_Work to be completed_: Here are the records. Write out exactly the lines between the one holding "Switch to Page Layout view" and the one holding "This screenshot has width=1568, height=658.", inclusive.

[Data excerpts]

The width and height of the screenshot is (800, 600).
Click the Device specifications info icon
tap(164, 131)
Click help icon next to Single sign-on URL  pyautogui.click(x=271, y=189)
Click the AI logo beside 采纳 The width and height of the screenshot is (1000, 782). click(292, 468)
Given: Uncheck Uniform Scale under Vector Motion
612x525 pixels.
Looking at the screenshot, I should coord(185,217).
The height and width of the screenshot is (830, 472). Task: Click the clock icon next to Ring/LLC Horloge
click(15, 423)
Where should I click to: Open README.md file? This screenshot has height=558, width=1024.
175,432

* * *

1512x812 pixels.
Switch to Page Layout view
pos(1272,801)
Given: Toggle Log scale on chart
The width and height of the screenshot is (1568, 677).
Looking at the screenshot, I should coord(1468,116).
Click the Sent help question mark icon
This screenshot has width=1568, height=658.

_Result of the exercise_:
Switch to Page Layout view
pos(1272,801)
Given: Toggle Log scale on chart
The width and height of the screenshot is (1568, 677).
Looking at the screenshot, I should coord(1468,116).
Click the Sent help question mark icon
This screenshot has width=1568, height=658.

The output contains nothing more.